**Excerpted data:**
============================================================
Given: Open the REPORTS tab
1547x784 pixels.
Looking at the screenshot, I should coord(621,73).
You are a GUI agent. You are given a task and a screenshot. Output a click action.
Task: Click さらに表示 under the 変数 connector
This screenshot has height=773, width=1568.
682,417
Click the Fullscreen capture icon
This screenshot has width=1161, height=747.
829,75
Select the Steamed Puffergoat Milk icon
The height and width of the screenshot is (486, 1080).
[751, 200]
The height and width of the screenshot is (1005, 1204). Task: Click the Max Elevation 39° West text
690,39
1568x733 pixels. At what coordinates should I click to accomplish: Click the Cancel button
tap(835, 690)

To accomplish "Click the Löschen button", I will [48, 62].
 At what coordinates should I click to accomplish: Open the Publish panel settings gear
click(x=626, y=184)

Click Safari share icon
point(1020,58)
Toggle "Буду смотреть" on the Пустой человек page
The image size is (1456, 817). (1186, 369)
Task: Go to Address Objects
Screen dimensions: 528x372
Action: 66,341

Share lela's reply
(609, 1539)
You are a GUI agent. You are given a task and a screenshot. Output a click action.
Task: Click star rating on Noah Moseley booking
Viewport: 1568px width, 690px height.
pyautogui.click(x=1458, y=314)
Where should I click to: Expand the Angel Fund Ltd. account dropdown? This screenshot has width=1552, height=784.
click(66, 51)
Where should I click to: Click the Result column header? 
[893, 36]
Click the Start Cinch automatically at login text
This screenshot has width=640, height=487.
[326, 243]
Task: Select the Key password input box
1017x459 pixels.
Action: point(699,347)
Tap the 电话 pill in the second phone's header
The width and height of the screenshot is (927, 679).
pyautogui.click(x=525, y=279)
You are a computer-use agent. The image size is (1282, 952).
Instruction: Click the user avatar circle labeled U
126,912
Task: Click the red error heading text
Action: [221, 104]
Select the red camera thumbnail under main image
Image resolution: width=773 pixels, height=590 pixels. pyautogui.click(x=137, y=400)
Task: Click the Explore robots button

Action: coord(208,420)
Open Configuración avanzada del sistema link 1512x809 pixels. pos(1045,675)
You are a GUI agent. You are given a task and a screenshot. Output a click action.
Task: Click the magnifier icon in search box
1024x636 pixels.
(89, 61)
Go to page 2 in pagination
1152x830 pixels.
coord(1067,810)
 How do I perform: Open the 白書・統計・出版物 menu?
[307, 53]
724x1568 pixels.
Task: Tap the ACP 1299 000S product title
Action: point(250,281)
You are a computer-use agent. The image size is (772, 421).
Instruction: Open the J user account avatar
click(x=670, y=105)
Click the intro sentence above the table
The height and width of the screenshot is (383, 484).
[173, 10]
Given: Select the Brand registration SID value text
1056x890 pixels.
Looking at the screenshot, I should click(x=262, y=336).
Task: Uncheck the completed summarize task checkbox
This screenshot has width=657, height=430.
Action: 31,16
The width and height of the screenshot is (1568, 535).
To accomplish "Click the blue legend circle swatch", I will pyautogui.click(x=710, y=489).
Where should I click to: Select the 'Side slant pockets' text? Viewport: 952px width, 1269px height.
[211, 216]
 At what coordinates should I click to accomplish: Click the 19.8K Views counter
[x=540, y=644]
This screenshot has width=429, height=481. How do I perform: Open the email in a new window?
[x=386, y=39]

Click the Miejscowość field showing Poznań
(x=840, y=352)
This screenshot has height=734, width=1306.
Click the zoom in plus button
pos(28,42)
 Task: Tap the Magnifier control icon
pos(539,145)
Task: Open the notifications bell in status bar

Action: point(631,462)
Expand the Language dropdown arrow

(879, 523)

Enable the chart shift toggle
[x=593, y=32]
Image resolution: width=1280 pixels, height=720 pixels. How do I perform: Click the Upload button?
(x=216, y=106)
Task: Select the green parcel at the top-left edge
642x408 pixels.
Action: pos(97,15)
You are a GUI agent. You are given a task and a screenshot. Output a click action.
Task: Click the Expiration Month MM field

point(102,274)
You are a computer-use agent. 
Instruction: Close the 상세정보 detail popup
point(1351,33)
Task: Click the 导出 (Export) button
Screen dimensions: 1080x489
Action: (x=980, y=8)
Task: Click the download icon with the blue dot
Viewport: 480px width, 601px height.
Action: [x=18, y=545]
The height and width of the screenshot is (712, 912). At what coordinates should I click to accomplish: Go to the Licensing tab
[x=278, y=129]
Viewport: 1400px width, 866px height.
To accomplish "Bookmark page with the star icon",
============================================================
**Problem description:** Reproduce in full, and in their original order, only those lines above that contain the word "will".

**Written reply:**
To accomplish "Click the Löschen button", I will [48, 62].
To accomplish "Click the blue legend circle swatch", I will pyautogui.click(x=710, y=489).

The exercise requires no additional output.